Des mesures de mise en quarantaine à titre préventif et de placement à l’isolement pour les malades sont prévues pour les personnes qui, "ayant séjourné au cours du mois précédent dans une zone de circulation de l’infection", arrivent dans l’Hexagone, en Corse et dans les territoires d’Outre-mer.

Ces mesures, dont la durée initiale ne peut excéder 14 jours, peuvent faire l’objet d’un recours devant le juge des libertés et de la détention.

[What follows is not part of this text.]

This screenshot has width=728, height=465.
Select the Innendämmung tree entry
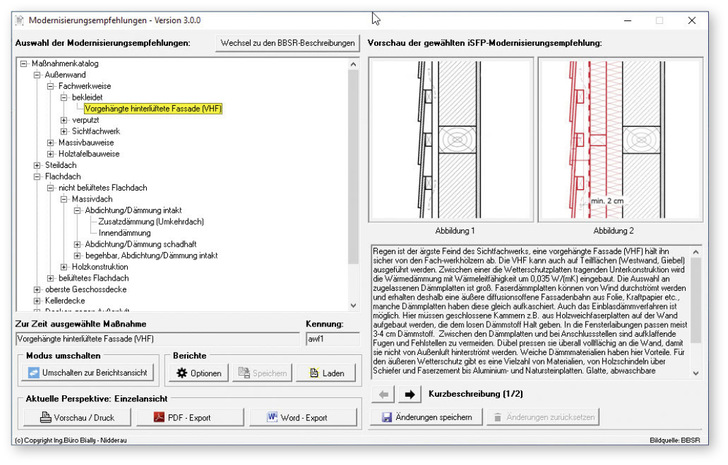click(x=124, y=232)
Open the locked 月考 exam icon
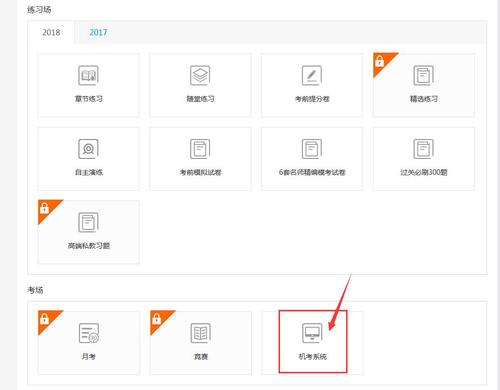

Les parlementaires ont explicitement prévu que les conjoints et enfants victimes de violences au sein de la famille ne peuvent être placés en quarantaine ou à l’isolement au même domicile que l’auteur des violences.

>> Déplacements, fermetures, réquisitions etc.
Le texte redéfinit certaines mesures que le Premier ministre peut prendre par décret. Il peut:
- "réglementer ou interdire la circulation des personnes et des véhicules et réglementer l’accès aux moyens de transport et les conditions de leur usage" 
- "Ordonner la fermeture provisoire et réglementer l’ouverture" des établissements recevant du public ainsi que des lieux de réunion
- "Ordonner la réquisition de toute personne et de tous biens et services nécessaires à la lutte contre la catastrophe sanitaire"

Le texte élargit aux agents assermentés de la SNCF et de la RATP le pouvoir de verbaliser les infractions aux mesures de l’état d’urgence, telle que l’obligation du port du masque dans les transports en commun.

La détention provisoire ne pourra plus être prolongée sans jugement.